We came across this interesting article, one of a series. The article is about the ‘Conformity to Masculine Norms Inventory (CMNI)’, a questionnaire resulting in a numerical estimation of how ‘masculine’ you are. The questionnaire is almost certainly misleading and absolutely certainly misandrist. The article provides some interesting insights into how feminists and feminism work.


  1. Dear MoMA, I share your concern for how CMNI could be used.

    However, all gender research is subtle and easily subverted by the researcher’s personal biases and prejudices.
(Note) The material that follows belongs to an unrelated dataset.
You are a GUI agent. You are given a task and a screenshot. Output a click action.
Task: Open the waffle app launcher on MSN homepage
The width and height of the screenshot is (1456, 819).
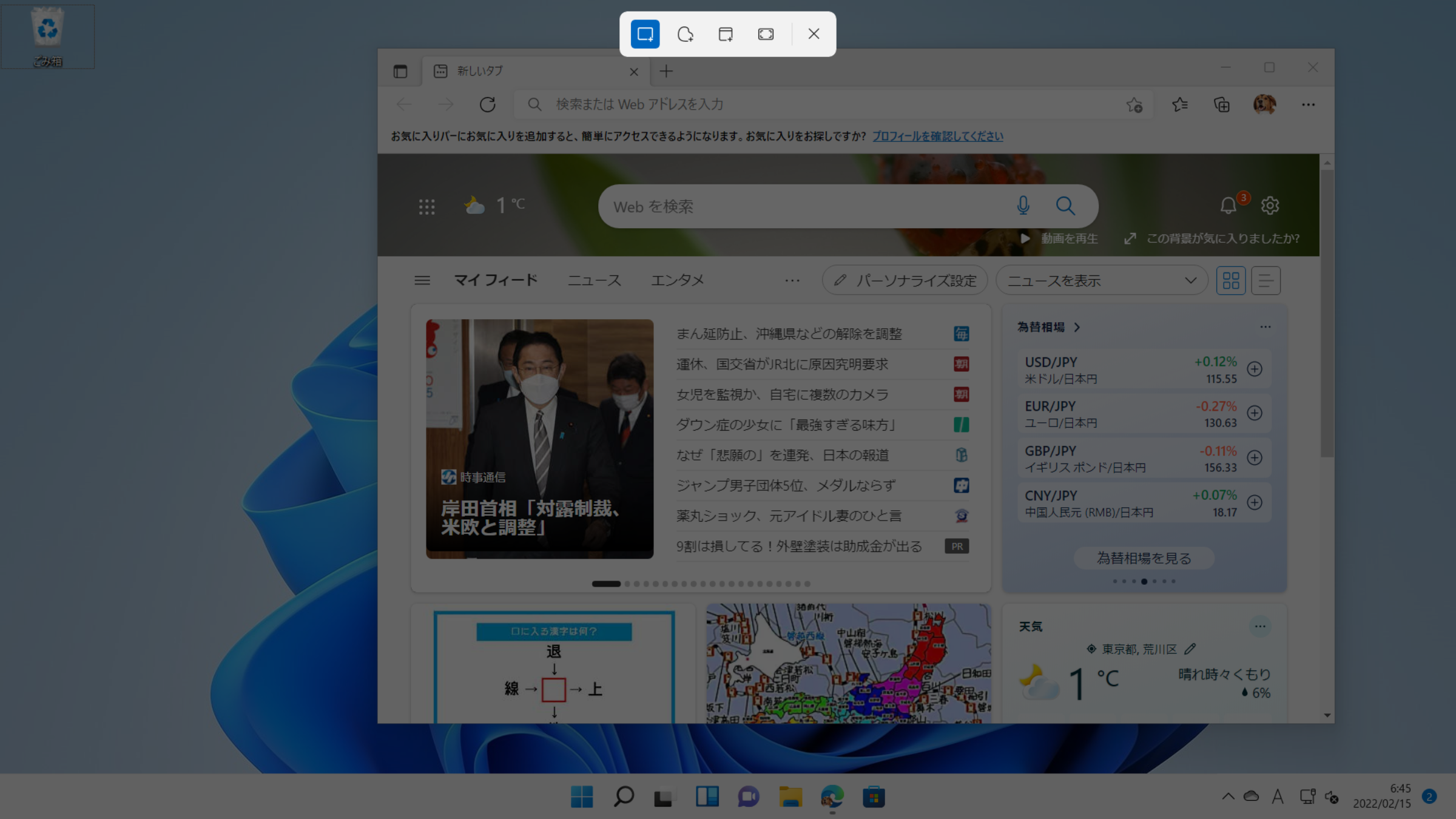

This makes the whole subject fraught with hidden barriers, that need to be exposed, for research to be useful in the real world.

    However, the elements in CMNI are relevant to men’s and women’s performance in society and their satisfaction with their own lives.

    The norms identified in the measure include Winning, Emotional Control, Risk-Taking, Violence, Dominance, Playboy, Self-Reliance, Primacy of Work, Power over Women, Disdain for Homosexuals, and Pursuit of Status.

    CMNI has been used to try to elucidate reasons for men’s poorer performance in schools and now even in workplaces.
    Conformity to Masculine Norms and Intellectual Engagement

    I strongly agree that naming the questionaire Masculine Norms Inventory invites misunderstanding and misuse and research design faults.

    In my opinion, an intellectually more neutral approach, lower risk and more cost effective, would be to include elements of “feminine” and “masculine” norms in a single questionaire. Approaching questions of educational involvement needs to include social factors not clearly masculine or feminine, but still important in explaining educational involvement.

    This approach avoids later questions – isn’t XX correlated to this element, but you didn’t include it in your study. A longer questionaire costs more to administer, but given the fluidity and change in gender concepts with time and around the world, a broader approach is far safer and more effective and reliable.

    It ain’t all bad?

    Only the paranoids really know what is going on.
    Checking for subtle bias requires highly developed paranoia!

    The questions started by Sandra Bem in the 1970s haven’t been completely answered yet.
    I think that society is changing faster than the researchers can keep up!


    Comment by MurrayBacon — Wed 10th June 2015 @ 8:51 am

  2. Does anyone please have an email address for Graham McCready?